One other important detail here: you’ll notice my HTML content is split up into a series of different HTML files: “ch04-part6,” “ch05-part1,” etc. Originally Bookshop created a single, large HTML file containing the entire text of the book and included that in the EPUB file. However, then I heard from Avdi Grimm and other readers than it was slow on some EPUB reader devices. The problem was that the reader device would hang while opening up the large HTML file, trying to render 100s of pages all at once.

With some help from Mike Cook I was able to fix this by splitting my text up into smaller HTML files. I did this by further customizing Bookshop, but I suspect Kitabu or other tools out there can do this automatically for you.
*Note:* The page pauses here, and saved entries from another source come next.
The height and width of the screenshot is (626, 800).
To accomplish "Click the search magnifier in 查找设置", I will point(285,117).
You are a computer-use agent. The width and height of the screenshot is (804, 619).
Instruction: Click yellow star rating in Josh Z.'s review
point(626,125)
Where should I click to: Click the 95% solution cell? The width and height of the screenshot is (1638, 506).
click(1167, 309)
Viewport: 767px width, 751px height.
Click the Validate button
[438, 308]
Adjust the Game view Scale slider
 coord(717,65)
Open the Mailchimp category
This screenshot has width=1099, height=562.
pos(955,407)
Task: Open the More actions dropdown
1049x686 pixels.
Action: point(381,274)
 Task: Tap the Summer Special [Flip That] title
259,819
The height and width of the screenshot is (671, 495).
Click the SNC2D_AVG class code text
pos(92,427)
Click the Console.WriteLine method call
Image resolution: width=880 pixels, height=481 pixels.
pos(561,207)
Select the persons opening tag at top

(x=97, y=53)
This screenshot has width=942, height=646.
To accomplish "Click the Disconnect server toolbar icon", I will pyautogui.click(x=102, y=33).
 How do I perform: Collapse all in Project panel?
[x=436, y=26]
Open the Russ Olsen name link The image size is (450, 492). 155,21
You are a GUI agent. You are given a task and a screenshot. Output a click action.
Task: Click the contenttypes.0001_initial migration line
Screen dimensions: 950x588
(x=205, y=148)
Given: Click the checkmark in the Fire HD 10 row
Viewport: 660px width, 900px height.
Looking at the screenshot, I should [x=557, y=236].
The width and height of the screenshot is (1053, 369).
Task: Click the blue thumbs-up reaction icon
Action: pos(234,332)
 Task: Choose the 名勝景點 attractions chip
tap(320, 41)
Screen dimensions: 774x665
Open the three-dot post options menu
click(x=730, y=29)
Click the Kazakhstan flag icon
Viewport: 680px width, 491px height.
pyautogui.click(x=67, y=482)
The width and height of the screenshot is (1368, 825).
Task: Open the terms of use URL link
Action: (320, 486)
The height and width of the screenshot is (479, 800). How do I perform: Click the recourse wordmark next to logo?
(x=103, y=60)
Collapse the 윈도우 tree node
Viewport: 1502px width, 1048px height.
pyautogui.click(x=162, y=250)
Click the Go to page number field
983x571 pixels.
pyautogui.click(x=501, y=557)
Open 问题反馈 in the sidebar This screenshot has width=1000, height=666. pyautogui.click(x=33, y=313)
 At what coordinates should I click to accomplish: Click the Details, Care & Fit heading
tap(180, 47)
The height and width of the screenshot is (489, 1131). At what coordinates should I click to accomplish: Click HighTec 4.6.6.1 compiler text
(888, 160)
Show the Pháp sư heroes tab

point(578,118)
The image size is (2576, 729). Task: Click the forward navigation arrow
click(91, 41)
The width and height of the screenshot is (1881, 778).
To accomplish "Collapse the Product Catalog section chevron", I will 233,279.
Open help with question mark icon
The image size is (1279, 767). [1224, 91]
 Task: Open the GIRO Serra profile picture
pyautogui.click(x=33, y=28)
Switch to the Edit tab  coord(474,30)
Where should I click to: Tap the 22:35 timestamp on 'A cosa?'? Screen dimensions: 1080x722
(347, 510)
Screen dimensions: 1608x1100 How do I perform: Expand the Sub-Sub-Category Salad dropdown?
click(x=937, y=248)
MOBI tip: use relative font sizes and Amazon CSS media types

Finally, to produce a book you can read on all of the different Kindle devices, the most popular eBook reader in the U.S., you need to create a MOBI file. Ironically, the MOBI format wasn’t even invented by Amazon, but now Amazon is the only reason this format continues to be relevant. As I explained above, Bookshop does this by running the KindleGen utility, from Amazon. I’ve heard rumors Amazon might directly support EPUB in the future, which would make all of our lives easier.

Be sure to download and use the Kindle Previewer app. This allows you to see how your MOBI file will render on seven or more different varieties of the Kindle. eBooks appear somewhat differently on each version of the Kindle and without this app there’s no way to know what will happen.

Using the Kindle Previewer with Ruby Under a Microscope I ran into trouble rendering fonts on some versions of the Kindle. Newer versions of Kindle, like the Kindle Fire, worked well, while older Kindles had trouble when I used certain fonts. More trial and error revealed that I could use only relative font sizes in my CSS code: font-size: 50% instead of font-size: 10pt, for example. I was also able to distinguish between newer and older Kindles using this special CSS media type directive invented by Amazon:

@media  amzn-mobi

.section-caption {
  text-align: left;
  font-style: italic;
  font-size: 50%;


@media  amzn-kf8

.section-caption {
  text-align: center;
  font-style: italic;
  font-size: 75%;


Why go to all this trouble?

If you made it this far, then you must really be interested in self-publishing. I have to admit that the technical work involved with producing an eBook myself was far more tedious and difficult than I had ever thought it would be. I can imagine that partnering with a publishing company would make this all a lot easier - probably you would be able to work within an established, proven technical publishing pipeline. But one of the joys of self-publishing is being able to have full control over the final product. There’s something thrilling and fun about controlling every last detail yourself. I hope this post saves you a few hours of frustration when it comes time to produce your eBook, or that it provides you a bit of encouragement to take the first step!